The tasks:
1. In the course post about Binti, which chapters of Binti: The Night Masquerade are assigned for Monday?
2. Output the part of the course post about Binti starting at "NOTE: This is" and ending at "Project in mind.".
3. Go on with the course post about Binti, picking up after its last sentence.

Text provided:
Saturday, April 16, 2022

For Monday: Binti: The Night Masquerade (Book 3), Chapters 1-3



NOTE: This is our last week of reading, so just hang in there and finish the book and you'll be done! Remember the paper assignment is posted below, and if you get stumped on what to write about, the reading/questions should help you! I'm designing them with the Final Project in mind. 

Answer TWO of the following:

Q1: How does the dream-vision of Kande (the Himba girl who first encountered the aliens) inform Binti's own situation in the present? Why is she almost another incarnation of Kande, in yet another cycle of "outsiders" forced inside? 

Q2: There's a great passage early on in the book when Binti is told about the Icarus grasshoppers who jump into the flames, fly with burning wings until they fall off, recover, and then do it again. When she asks why they would do such a thing, Mwinyi responds, "It's how they were programmed by science, I guess," to which she responds, "But I'm sure they rationalize it somehow." How might this metaphor relate to certain habits of the Himba or even the Meduse? Or our own society?

Q3: Why does everyone on both sides of the conflict--Khoush and Himba--insist on seeing Binta as the partner, or mate, of Okwu? Do they have that kind of relationship? Or is that simply the only way to explain/rationalize what they do have?

Q4: When Binti is before the council of elders towards the end of the chapter, she explains that she never intended to run away from home, but instead, "I wanted to add to it all...I need it all, you, school, space." Why can't the Himba accept that leaving home is an addition rather than a subtraction? And why, too, did they assume she would never come home? 

Thursday, April 14, 2022

Final Project Assignment: A Cultural Cyborg


Final Project: A Cultural Cyborg

INTRO: In Binti, Binti has her native hair replaced with the okuoko, which are prehensile tentacles which allow her to not only speak with (and for) the Meduse, but change how others see her and how she sees herself. Soon after, she realizes that she is also Enyi Zinariya, a race with alien technology in their blood. She now has to confront difficult questions of identity, rather than accepting herself as a single, static being: I was Himba, a master harmonizer. Then I was also Meduse, anger vibrating in my okuoko. Now I was also Enyi Zinairya, of the Desert People gifted with alien technology. I was worlds. But some only see the drawbacks of the complexity, as her brother says, “You’re polluted…What man will marry you? What kind of children will you have now?” 

PROMPT: For your final project, I want to consider how parts of you have been replaced and augmented (either consciously or unconsciously) as you’ve gradually become the person you are today. What are the ‘okuoko’ which have been added to your intellectual, spiritual, emotional, or even physical identity? In what way have you become a very different person from the one you were ten years ago? Where did this ‘technology’ come from? Was it entirely by choice? Did you choose to change your identity in subtle ways that eventually led to a more drastic transformation? Or is this something that your culture/education naturally replaced so that you could function more efficiently in society? Do you feel that these are all improvements? Would you ever want to have a reverse-operation?

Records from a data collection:
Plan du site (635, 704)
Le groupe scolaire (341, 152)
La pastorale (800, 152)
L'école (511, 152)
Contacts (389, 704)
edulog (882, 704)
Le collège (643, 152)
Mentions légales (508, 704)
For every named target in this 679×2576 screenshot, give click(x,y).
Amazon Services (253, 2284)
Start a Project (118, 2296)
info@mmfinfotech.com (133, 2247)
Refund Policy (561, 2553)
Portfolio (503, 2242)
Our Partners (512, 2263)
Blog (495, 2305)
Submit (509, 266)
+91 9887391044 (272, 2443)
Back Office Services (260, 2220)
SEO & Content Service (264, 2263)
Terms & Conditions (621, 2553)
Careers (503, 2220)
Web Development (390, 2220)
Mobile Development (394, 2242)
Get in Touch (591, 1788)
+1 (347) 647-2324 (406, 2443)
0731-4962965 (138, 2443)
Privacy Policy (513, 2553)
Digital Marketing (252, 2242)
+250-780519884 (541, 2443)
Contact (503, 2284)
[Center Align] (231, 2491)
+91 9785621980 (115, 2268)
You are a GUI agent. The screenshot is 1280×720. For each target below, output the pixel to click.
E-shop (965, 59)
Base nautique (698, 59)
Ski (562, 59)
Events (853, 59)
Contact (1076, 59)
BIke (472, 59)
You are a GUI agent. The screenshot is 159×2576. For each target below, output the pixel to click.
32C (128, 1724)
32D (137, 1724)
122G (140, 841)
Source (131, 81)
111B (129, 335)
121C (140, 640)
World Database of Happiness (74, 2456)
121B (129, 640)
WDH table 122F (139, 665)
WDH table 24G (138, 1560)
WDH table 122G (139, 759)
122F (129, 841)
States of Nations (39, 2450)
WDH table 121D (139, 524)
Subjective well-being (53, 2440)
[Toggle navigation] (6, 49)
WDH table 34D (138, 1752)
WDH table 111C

Answers to the exercise:
1. Chapters 1-3 of Book 3.

2.
NOTE: This is our last week of reading, so just hang in there and finish the book and you'll be done! Remember the paper assignment is posted below, and if you get stumped on what to write about, the reading/questions should help you! I'm designing them with the Final Project in mind.

3.
EXAMPLES: getting a tattoo is a small but important way to transform your body and change its meaning (literally, by writing on the skin). Even a certain hair style or type of clothing can become an extension of your identity that changes how you see yourself (or how others do). But you could also say that devoting your life to a certain sport or activity can be an augmentation to your initial self that results in a change of life and ideas. Even books and fields of study can become okuoko!  

REQUIREMENTS: This is a ‘project,’ so it can take various forms: (a) a traditional paper that charts the ways that you augmented (or were augmented); (b) a more creative approach—a story, a poem; (c) a presentation either via Powerpoint, Prezi, etc., or something more creative; (d) a work of art such as a drawing, painting, etc.

The only CATCH is that your project must somehow incorporate Binti as part of your conversation: you should relate your experience with hers, and use passages in the text to help explain your experience, even if it seems radically different. Look at the metaphors—the way Okorafor translates a universal experience into a particular story about a specific woman.

DUE: Not later than the last day of Final Exam Week—Friday, May 6th by 5pm

Tuesday, April 12, 2022

Remember: No Class on Wednesday! (see below)

REMEMBER that I had to cancel class on Wednesday, so try to finish Binti: Home for Friday's class. No questions, since we'll try to stay on schedule and do a Reading Exam for the second book (since we didn't do one for the first!). As long as you're more or less finished with it you should have no trouble responding.

I'll also be posting the Final Project assignment so stay tuned...

Saturday, April 9, 2022

For Monday: Binti: Home (Book 2), Chapters "The Root" to "Destiny is a Delicate Dance"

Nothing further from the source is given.